OpenCDA

February 11, 2019

Border Perimeter Security Basics

Filed under: Probable Cause — Bill @ 5:40 pm

Physical Security System Functions Graphic

One of the most frequently-heard objections to President Trump’s proposed border wall goes something like, “Well, the wall won’t stop everything and everyone.”  Usually that objection or some variation of it is made by ignorant and uninformed elected or appointed officials.  They usually utter their proclamation in an effort to deceive listeners into believing President Trump has asserted that a wall will stop everything and everyone.  He has not.

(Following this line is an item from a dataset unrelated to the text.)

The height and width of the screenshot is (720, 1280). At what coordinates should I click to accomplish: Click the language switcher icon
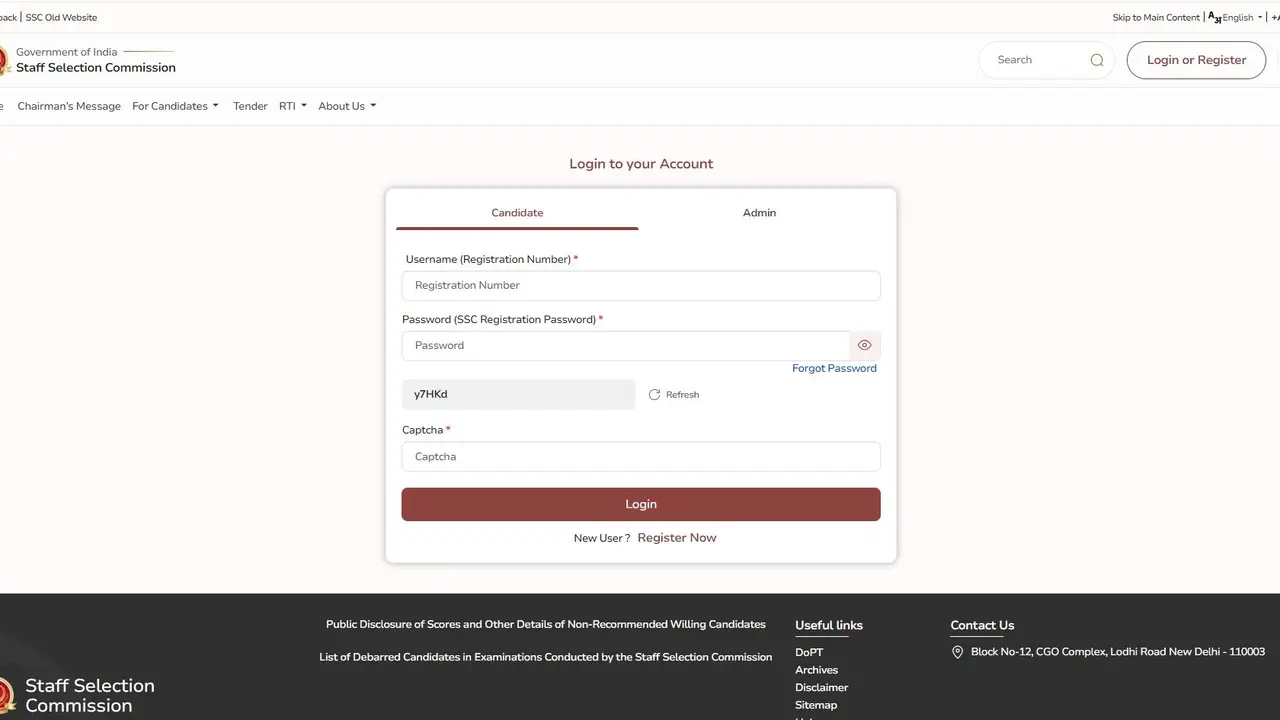1214,17
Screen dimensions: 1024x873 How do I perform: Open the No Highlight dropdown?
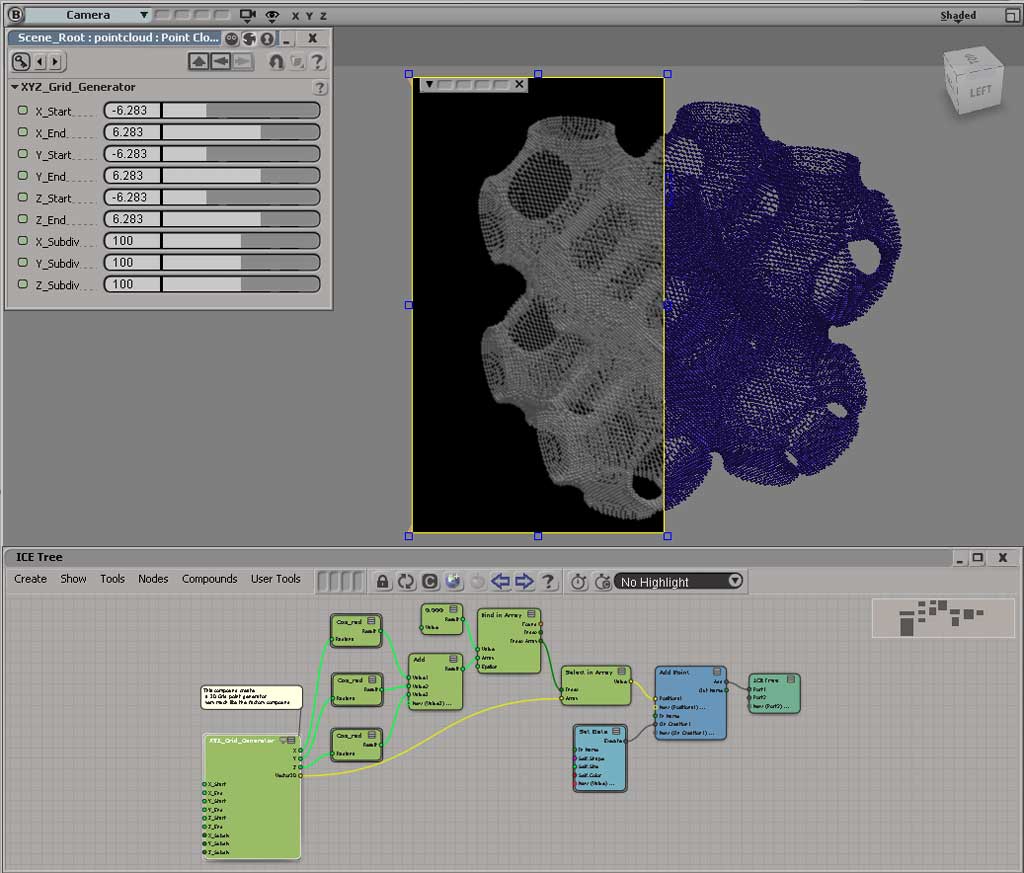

What President Trump has asserted, correctly in my opinion, is that a wall (or a series of strategically placed wall segments) complements other physical security measures which, taken together, can effectively help ICE and CBP agents interdict human traffic and contraband entering and leaving the United States illegally across the US – Mexico border.

Interdiction of illegal human traffic and contraband is a physical security function.   Laws to interdict human traffic and contraband passed by legislators are completely useless (except for generating campaign contributions and face time on Eye NitWit News) in the absence of systematic physical security measures.  Too often, however, legislators feel that their oh-so-superior knowledge of the law empowers them to prescribe and then micromanage the applications of physical security measures about which they know pitifully little.

The graphic “Physical Security System Functions” comes from a 2013 US Department of Defense publication entitled UFC 4-022-03 — Unified Facilities Criteria — Security Fences and Gates.  Though this publication does not pertain explicitly to securing our nation’s borders, it’s a good 83-page place to start to learn about the challenges, benefits, and limitations faced by the Department of Homeland Security in devising systems of physical security measures to perform that duty.

As the chart shows, the primary functions of physical security measures are to detect unlawful or potentially unlawful border crossings, then delay those illegal crossings until a timely response team can arrive to assess and then act appropriately and lawfully.

The physical security measures most applicable to any segment of the border are best determined by the CBP and ICE agents assigned to that sector, not to the Fools on the Hill in Fantasyland-on-the-Potomac.